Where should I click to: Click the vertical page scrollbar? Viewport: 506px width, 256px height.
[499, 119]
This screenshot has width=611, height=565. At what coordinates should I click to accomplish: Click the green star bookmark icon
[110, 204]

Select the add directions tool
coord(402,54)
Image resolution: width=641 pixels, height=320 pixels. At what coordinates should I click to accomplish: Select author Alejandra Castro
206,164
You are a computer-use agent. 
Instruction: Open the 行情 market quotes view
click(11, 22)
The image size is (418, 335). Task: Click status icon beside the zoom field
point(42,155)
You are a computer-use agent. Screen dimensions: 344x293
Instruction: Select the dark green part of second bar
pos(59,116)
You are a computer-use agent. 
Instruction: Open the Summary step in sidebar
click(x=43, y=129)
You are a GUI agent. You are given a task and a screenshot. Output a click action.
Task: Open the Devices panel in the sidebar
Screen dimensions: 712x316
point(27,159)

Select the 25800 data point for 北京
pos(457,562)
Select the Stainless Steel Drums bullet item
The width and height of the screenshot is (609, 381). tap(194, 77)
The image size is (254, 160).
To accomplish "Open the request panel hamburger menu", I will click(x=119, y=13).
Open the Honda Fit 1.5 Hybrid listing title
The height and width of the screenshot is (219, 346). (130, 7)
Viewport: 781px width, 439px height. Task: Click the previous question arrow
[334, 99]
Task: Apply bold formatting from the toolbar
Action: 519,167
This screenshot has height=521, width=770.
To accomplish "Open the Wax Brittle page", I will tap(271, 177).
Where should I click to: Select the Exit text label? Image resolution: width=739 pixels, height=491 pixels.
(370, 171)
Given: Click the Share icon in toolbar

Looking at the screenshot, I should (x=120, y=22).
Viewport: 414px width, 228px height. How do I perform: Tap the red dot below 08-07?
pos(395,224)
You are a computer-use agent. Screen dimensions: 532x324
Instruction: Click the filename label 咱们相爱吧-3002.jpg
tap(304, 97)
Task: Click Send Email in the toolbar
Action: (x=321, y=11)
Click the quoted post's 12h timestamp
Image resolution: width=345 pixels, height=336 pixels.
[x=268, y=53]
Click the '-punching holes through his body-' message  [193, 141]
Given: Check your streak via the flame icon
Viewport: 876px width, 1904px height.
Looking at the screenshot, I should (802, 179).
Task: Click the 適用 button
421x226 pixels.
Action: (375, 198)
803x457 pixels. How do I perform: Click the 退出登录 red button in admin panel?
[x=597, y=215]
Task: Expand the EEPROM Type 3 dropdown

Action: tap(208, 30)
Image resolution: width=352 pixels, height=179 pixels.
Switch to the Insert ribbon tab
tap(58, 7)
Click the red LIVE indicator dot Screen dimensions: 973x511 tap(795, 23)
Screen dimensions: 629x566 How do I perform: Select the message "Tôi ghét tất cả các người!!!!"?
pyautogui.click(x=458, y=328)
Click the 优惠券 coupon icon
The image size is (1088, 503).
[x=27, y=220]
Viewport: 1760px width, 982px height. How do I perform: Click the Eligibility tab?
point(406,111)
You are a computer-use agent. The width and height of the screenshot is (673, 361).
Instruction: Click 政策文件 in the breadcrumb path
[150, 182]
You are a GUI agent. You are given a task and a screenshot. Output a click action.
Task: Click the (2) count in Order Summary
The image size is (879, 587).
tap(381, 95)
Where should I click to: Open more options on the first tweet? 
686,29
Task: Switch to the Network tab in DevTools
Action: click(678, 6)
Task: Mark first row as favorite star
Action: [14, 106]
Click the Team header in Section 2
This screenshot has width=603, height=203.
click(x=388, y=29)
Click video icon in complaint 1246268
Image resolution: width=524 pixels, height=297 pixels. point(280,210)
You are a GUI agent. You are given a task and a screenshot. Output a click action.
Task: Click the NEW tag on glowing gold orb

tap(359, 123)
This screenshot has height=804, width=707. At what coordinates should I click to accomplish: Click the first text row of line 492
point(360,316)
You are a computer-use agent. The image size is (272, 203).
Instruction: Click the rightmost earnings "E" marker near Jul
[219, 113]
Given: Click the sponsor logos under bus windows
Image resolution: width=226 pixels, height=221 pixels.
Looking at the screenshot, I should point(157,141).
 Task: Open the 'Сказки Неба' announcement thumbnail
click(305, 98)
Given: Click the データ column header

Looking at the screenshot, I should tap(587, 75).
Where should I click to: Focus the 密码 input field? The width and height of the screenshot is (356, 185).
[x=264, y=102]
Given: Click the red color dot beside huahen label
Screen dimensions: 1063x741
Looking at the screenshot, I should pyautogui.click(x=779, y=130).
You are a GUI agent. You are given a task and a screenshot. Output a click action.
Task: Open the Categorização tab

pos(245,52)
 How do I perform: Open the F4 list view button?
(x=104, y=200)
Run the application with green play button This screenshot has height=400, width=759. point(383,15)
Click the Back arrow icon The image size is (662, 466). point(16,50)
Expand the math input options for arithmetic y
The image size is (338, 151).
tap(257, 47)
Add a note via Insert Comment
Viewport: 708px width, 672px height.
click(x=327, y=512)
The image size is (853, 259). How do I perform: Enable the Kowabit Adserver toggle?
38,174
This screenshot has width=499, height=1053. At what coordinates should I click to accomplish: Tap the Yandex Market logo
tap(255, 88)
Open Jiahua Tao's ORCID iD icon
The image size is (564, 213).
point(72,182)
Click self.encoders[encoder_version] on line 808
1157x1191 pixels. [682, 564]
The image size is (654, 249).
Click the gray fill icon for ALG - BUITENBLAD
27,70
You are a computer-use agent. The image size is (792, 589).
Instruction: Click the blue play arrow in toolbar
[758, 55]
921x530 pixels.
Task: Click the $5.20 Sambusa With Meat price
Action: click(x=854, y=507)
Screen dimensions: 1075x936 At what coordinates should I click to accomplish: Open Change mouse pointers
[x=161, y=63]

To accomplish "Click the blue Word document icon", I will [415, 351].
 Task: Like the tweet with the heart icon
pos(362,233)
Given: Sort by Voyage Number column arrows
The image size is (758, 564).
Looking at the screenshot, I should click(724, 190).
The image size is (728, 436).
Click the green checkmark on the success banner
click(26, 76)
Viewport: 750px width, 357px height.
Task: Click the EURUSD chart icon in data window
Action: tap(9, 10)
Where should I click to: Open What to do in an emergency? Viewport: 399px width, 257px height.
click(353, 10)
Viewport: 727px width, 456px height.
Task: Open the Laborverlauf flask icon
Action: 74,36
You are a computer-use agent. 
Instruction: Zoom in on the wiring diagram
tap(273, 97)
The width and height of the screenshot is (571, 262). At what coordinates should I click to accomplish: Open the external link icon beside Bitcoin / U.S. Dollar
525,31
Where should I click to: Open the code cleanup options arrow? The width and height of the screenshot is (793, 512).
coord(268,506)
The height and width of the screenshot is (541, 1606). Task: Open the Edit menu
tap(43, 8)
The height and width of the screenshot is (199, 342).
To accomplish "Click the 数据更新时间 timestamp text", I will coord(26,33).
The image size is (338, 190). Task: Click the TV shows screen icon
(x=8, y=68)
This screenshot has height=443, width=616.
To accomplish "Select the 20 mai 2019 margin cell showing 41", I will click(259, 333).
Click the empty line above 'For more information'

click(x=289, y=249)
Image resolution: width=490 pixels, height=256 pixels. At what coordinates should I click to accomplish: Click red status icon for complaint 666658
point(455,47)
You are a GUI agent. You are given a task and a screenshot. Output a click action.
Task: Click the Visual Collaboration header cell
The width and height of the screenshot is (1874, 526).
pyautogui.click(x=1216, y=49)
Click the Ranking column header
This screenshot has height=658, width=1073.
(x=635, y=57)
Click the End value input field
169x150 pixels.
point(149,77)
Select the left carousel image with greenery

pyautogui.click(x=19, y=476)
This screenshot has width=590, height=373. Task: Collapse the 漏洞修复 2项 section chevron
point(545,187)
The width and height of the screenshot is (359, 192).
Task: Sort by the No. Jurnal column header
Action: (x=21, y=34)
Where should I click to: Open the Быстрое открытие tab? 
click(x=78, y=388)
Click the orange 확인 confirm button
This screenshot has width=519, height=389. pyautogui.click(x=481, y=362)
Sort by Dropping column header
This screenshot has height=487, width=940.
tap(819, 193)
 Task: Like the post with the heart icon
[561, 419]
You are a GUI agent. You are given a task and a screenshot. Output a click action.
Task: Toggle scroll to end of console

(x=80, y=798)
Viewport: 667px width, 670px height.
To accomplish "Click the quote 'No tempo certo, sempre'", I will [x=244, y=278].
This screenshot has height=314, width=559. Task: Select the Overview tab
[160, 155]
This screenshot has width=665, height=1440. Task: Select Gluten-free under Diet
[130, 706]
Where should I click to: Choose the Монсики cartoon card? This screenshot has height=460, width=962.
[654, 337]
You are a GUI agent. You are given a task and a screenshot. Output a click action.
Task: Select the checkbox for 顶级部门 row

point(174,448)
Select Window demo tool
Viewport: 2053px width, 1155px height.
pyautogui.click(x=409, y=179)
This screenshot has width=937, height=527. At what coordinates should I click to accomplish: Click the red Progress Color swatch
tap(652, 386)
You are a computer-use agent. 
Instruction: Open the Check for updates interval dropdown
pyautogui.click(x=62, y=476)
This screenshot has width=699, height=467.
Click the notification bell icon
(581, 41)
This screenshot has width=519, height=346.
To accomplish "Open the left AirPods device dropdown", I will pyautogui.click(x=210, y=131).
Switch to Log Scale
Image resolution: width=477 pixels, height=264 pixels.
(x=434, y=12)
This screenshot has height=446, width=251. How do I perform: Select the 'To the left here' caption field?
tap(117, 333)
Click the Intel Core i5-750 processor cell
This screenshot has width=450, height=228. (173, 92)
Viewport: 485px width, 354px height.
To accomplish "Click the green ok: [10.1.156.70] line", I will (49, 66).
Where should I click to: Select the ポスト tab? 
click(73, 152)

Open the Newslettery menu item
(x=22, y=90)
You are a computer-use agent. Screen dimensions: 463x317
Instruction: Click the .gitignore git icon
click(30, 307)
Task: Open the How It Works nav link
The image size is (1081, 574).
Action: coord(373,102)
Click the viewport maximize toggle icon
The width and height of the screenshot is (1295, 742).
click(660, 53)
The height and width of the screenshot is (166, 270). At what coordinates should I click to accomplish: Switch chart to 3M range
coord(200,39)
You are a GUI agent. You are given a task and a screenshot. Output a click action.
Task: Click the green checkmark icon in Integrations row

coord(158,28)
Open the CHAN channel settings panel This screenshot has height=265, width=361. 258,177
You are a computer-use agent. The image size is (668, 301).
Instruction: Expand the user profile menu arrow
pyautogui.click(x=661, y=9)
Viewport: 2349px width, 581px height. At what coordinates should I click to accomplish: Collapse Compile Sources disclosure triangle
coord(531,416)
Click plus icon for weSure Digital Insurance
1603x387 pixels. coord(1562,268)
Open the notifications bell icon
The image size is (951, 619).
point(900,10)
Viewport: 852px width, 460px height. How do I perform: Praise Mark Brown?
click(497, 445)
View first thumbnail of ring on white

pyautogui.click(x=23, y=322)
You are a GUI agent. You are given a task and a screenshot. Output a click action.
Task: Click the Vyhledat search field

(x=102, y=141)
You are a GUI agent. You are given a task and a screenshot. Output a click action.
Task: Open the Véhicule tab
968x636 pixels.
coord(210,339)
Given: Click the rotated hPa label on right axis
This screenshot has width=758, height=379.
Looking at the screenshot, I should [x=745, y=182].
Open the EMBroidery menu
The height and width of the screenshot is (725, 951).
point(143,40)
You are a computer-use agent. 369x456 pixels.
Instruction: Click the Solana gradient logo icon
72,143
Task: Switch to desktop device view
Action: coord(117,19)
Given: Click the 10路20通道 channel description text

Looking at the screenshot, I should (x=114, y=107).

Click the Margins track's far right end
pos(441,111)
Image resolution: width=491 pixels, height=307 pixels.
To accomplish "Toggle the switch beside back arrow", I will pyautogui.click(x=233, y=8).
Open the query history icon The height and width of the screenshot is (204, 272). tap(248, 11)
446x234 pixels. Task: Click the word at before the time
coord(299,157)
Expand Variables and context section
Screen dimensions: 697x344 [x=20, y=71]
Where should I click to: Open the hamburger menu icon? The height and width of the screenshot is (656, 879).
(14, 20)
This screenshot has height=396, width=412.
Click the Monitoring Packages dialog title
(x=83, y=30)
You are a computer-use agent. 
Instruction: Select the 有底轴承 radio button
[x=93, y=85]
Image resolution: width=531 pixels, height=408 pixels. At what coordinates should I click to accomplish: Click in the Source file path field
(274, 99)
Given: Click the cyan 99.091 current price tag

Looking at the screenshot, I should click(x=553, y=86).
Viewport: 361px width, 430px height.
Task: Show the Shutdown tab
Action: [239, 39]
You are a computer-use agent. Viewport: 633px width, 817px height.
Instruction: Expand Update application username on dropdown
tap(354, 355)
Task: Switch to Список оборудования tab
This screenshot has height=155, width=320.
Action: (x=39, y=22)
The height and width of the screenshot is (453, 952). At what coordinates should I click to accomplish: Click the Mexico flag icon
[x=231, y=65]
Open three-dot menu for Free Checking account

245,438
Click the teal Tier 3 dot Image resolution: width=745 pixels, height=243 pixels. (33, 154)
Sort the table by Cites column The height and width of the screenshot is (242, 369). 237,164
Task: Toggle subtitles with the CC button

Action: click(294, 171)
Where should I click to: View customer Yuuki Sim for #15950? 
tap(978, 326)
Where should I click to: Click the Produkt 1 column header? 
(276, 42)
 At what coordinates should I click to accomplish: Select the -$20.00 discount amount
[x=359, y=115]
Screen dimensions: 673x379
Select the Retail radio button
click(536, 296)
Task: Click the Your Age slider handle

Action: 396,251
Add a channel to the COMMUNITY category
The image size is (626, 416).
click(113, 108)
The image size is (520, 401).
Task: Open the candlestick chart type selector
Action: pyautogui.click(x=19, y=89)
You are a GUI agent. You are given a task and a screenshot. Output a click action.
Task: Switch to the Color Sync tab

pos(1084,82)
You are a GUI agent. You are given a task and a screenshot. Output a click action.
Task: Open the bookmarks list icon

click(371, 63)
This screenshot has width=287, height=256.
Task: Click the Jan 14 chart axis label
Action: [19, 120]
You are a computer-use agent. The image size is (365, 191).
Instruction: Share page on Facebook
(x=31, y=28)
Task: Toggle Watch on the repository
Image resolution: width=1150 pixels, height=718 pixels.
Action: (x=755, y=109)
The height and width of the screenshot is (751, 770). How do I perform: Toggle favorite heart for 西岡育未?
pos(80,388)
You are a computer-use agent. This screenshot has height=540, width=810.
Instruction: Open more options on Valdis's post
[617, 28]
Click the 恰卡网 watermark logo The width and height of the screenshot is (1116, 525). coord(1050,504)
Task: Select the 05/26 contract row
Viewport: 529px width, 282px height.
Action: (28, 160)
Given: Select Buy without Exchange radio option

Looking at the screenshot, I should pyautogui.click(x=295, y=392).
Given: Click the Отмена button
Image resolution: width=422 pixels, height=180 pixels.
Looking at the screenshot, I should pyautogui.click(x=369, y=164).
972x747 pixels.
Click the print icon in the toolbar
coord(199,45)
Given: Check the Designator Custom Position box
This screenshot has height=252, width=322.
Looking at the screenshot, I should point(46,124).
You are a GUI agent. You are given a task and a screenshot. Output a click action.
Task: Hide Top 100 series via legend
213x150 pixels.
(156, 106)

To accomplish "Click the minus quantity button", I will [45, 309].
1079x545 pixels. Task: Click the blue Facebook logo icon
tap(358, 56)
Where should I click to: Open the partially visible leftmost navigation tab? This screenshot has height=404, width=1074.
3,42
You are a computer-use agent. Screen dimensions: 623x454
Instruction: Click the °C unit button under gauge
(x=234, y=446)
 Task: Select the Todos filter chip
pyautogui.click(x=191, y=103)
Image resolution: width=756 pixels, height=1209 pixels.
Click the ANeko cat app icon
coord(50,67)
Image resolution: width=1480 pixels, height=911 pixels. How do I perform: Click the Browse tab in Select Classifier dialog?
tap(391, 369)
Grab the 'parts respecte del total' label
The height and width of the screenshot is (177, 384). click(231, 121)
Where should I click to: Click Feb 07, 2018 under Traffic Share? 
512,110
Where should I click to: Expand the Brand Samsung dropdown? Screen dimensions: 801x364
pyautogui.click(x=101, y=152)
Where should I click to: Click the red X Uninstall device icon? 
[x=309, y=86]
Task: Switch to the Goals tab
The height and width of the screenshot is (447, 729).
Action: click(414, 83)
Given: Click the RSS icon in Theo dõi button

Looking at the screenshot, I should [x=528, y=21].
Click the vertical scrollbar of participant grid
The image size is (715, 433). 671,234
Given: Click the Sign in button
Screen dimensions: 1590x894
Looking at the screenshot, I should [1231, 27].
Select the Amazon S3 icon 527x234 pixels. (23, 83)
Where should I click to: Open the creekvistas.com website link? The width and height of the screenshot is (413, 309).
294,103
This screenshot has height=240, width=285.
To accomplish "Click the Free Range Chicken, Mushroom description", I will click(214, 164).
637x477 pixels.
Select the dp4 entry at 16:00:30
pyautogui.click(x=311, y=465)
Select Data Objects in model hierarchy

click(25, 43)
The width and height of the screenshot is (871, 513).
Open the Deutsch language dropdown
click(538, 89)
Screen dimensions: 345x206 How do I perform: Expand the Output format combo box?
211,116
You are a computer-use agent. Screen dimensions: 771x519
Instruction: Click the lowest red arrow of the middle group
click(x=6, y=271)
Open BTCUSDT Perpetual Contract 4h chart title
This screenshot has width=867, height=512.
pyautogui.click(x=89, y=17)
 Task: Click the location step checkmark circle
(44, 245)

> [REQUIREMENT]: Give only how many lines above hold "will".

> [ANSWER SECTION]: 11